かいつまむとこんな感じだ。痛々しい、実に痛々しいぞ中学二年生の俺よ!こんなテンションじゃ高校デビュー失敗しても仕方が無いような気がしてきた…まったくなにやってんだか俺は。さっさと真っ白なノート探してゲームの事を書こう。
一年はあっという間に過ぎ去って、受験期に入ると周りも騒がしくなってきた。頭の良さと性格の良さなんて関係ないと思うけど、不良に絡まれるよりはましだろうと前回よりも偏差値の高い高校を受けた。
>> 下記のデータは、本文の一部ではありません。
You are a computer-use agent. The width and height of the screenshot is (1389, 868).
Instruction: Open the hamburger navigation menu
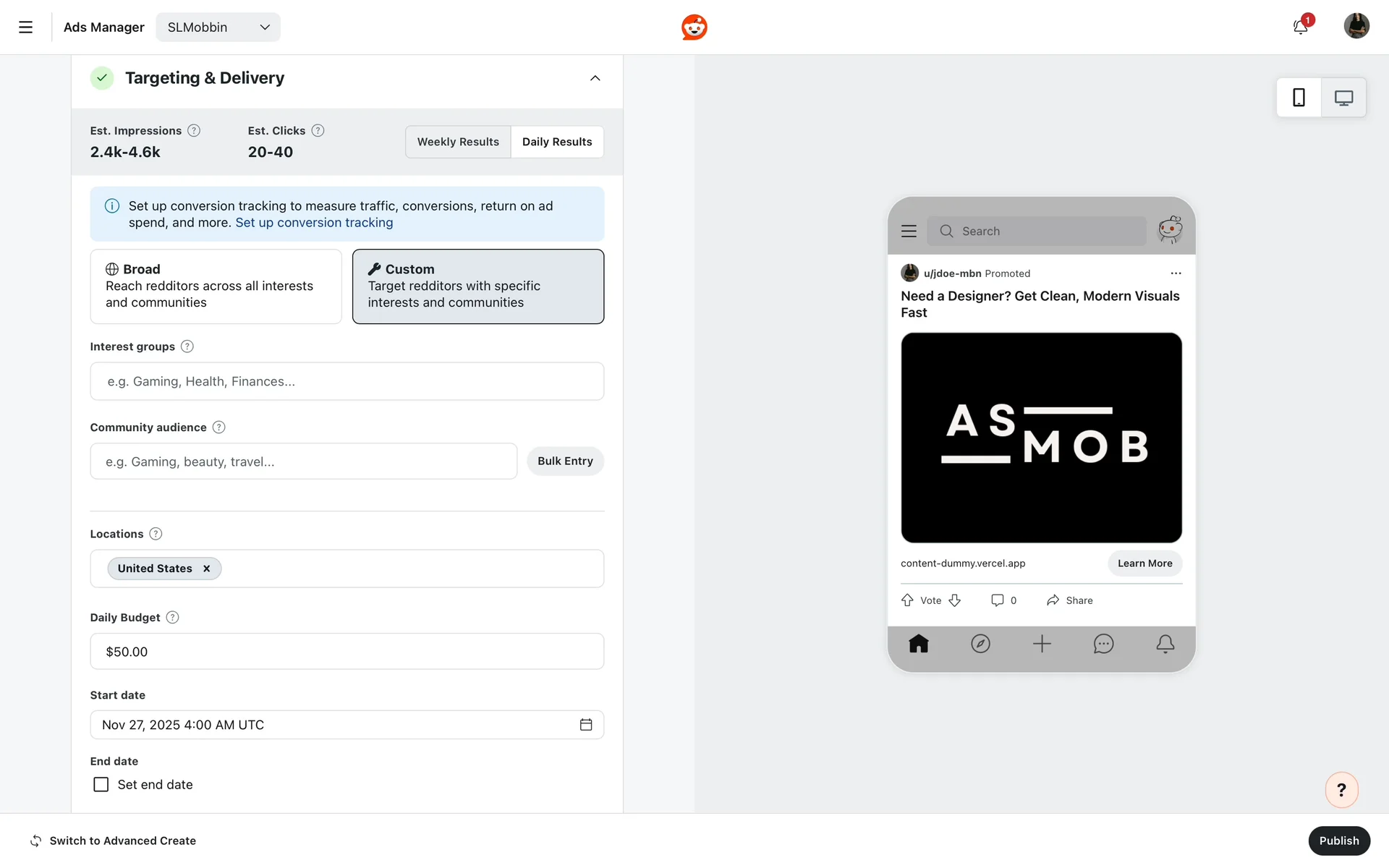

軽く八年以上は縁が無かった会場で受ける試験は緊張感と場の空気に飲まれそうになったが、結果は拍子抜けするほどあっさり合格。母親はすごいわねなんて褒めてたけど、それはいい学校へ息子が受かったという事実が気に入っただけで、俺自身に対してはどうせ無関心なんだろう。わかっていても腹が立つ。夕食にロールキャベツを出してきたって、俺は信用しない。父親にいたっては、やればできるじゃないかなんて言いやがった。ふざけんな、今までだって苦労してきたっつーの。誰のせいで引きニートになったと思ってやがるんだまったく。
そこからは消化試合のようなものだった。もう受けなくったっていいような授業も、退屈な卒業式も風のように過ぎ去っていった。
四月、俺は前とは違う高校の校門前に母親と立っていた。ここから先は自分が体験したことのない未来だ。友人関係も、勉強も、今度こそ間違えないよう慎重に事を運ぼう。未来は知っている、大丈夫だ。と自分に言い聞かせて、入学式の行われる体育館に歩き始めた。